> Extracted information
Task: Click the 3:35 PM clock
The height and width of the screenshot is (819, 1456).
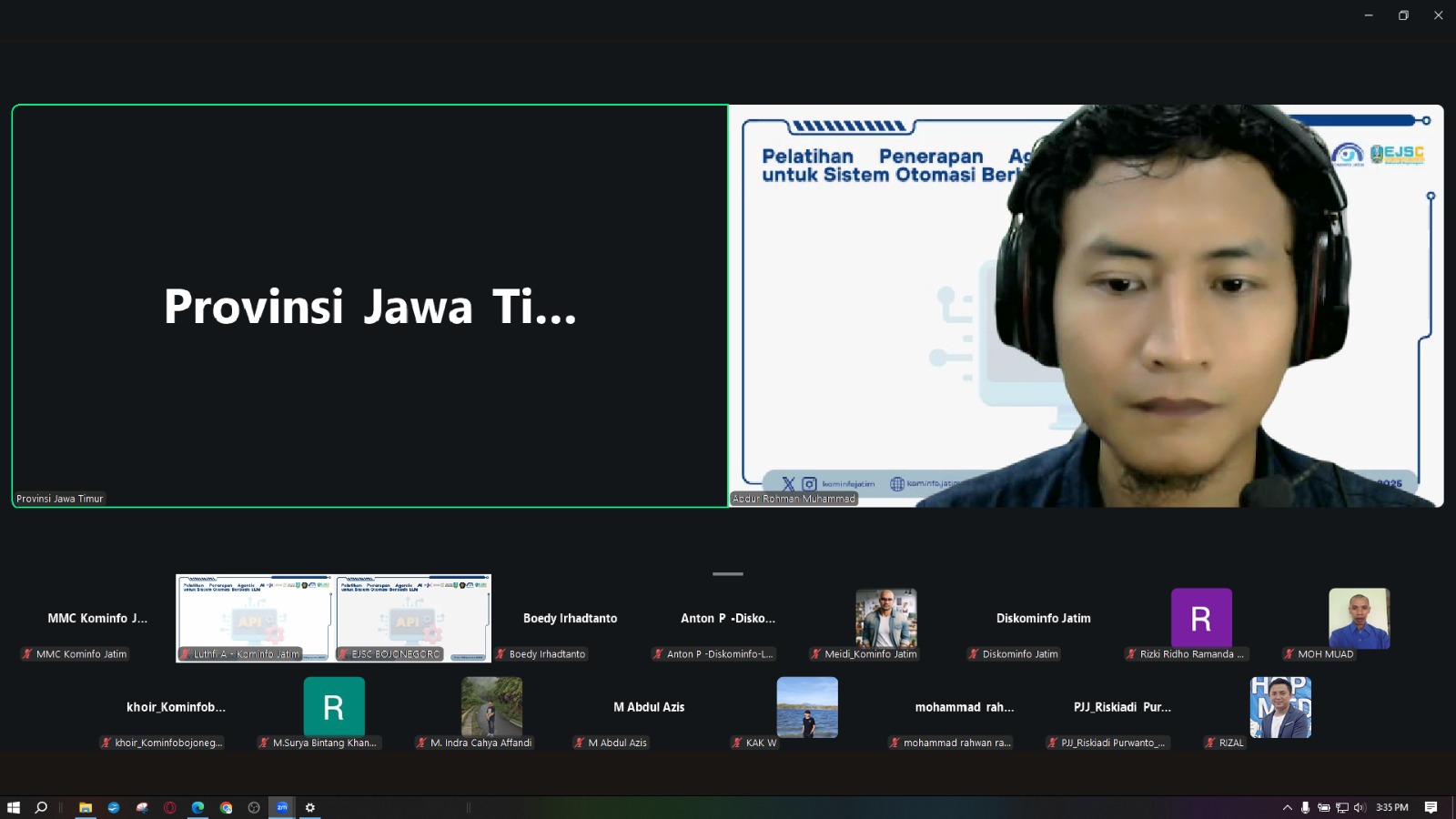Action: coord(1391,807)
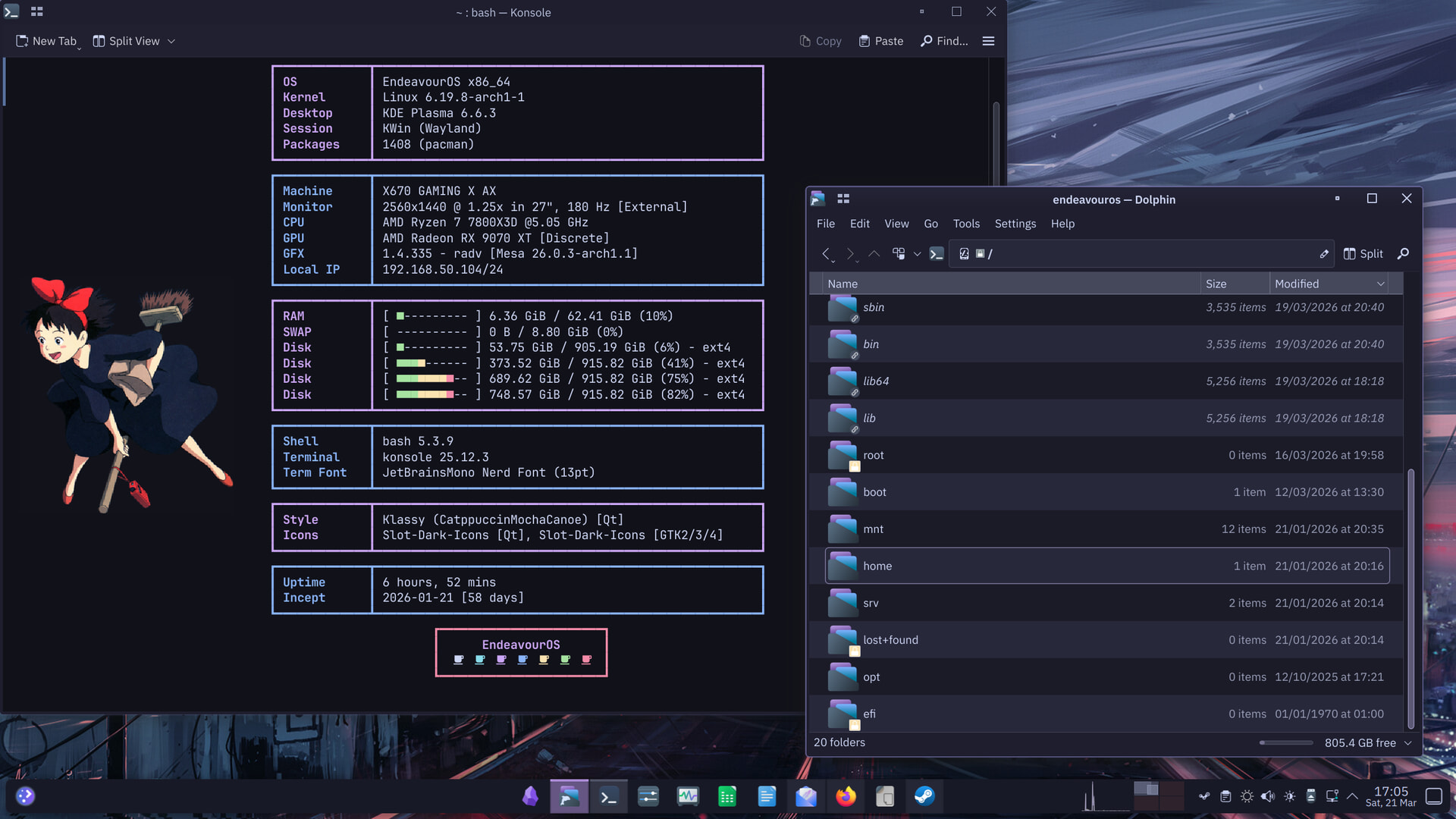Go back with Dolphin's back arrow
Image resolution: width=1456 pixels, height=819 pixels.
(x=826, y=254)
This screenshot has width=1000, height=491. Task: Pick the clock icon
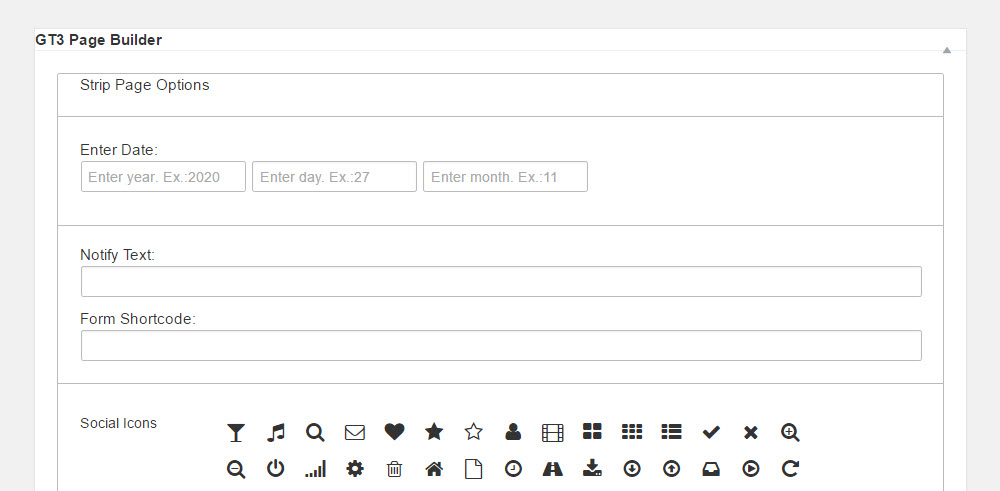pos(513,468)
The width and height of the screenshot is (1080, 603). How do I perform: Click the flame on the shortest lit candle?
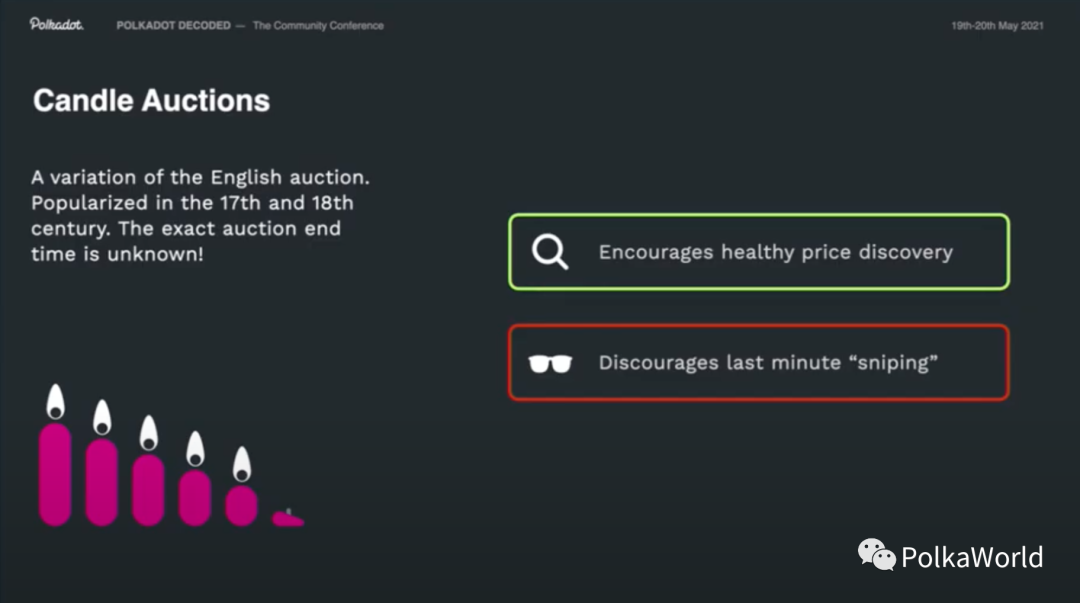point(241,464)
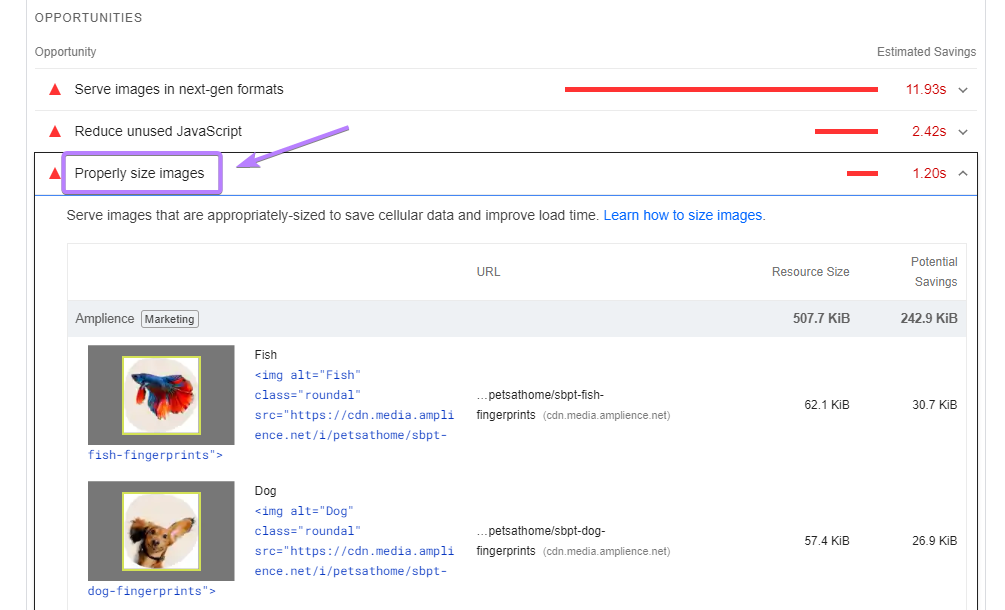This screenshot has width=1005, height=610.
Task: Select the Fish image thumbnail
Action: (160, 395)
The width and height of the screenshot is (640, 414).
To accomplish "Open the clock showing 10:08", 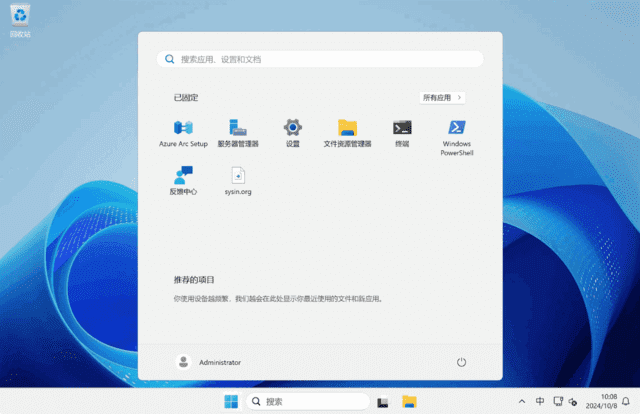I will [x=606, y=402].
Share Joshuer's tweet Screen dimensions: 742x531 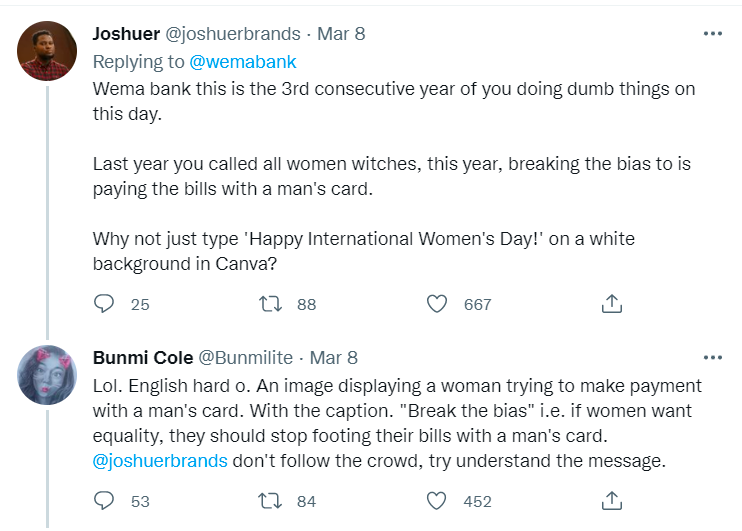(612, 303)
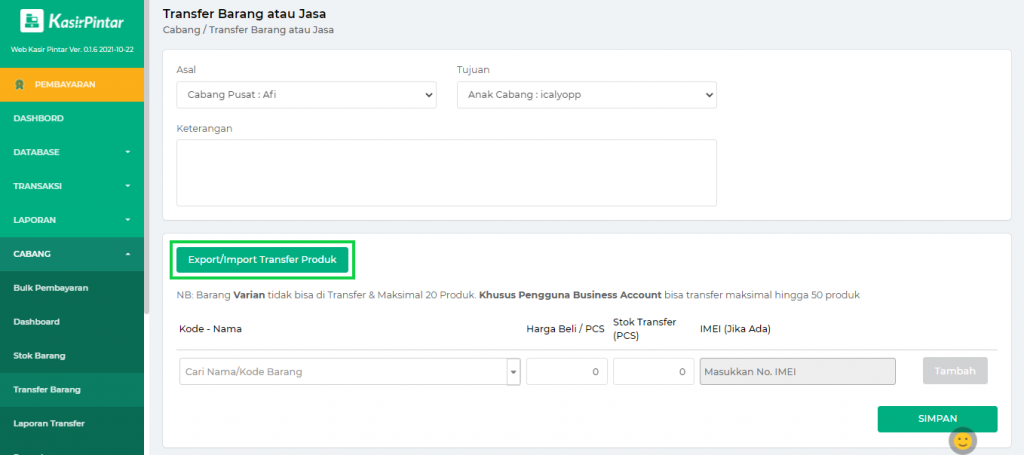This screenshot has width=1024, height=455.
Task: Open Stok Barang submenu item
Action: tap(41, 355)
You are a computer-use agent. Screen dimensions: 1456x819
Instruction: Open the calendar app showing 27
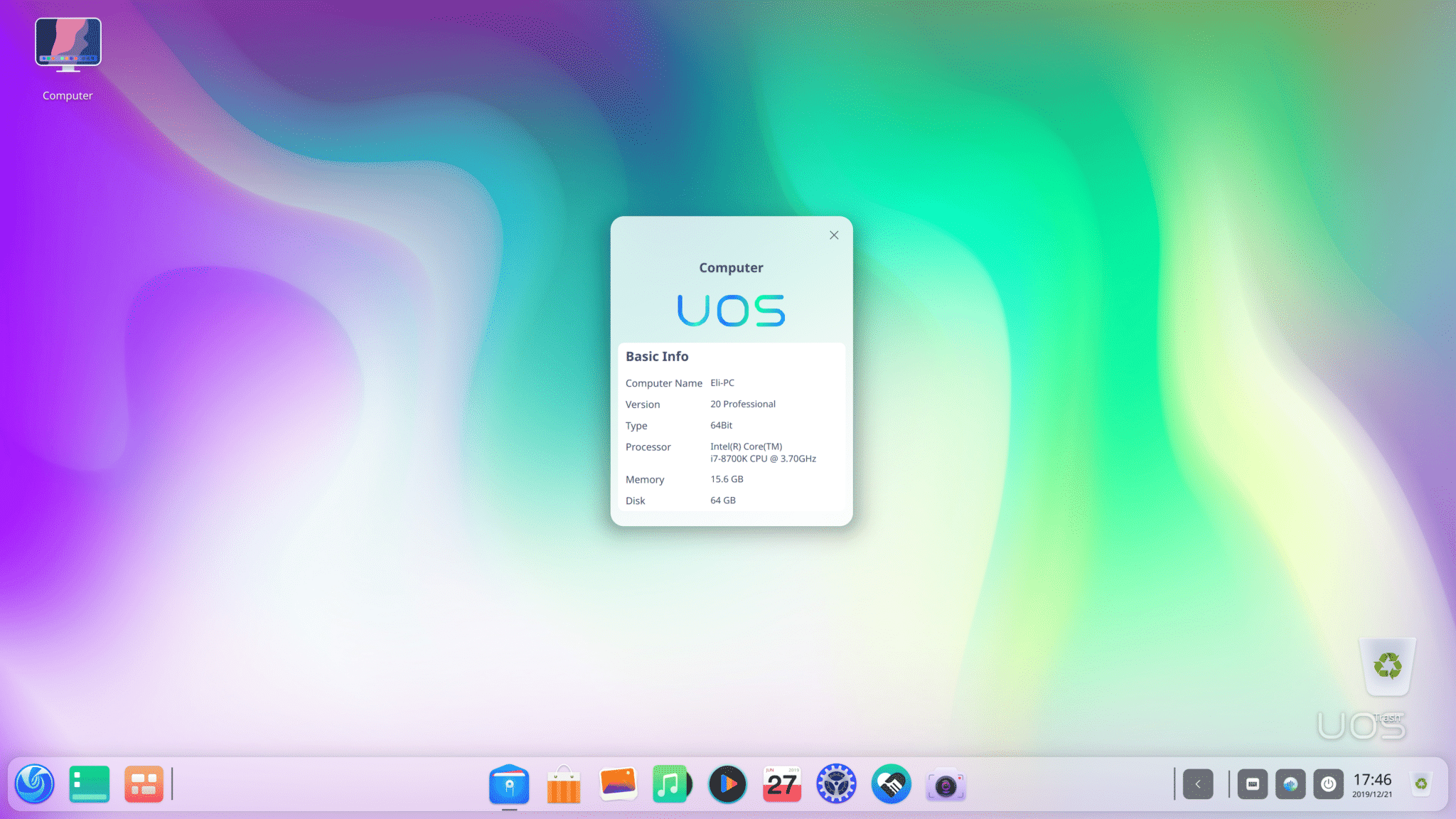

> What you need to do
Count the lines of the data above that contain the word "Click", and give only the number.

> Task output
2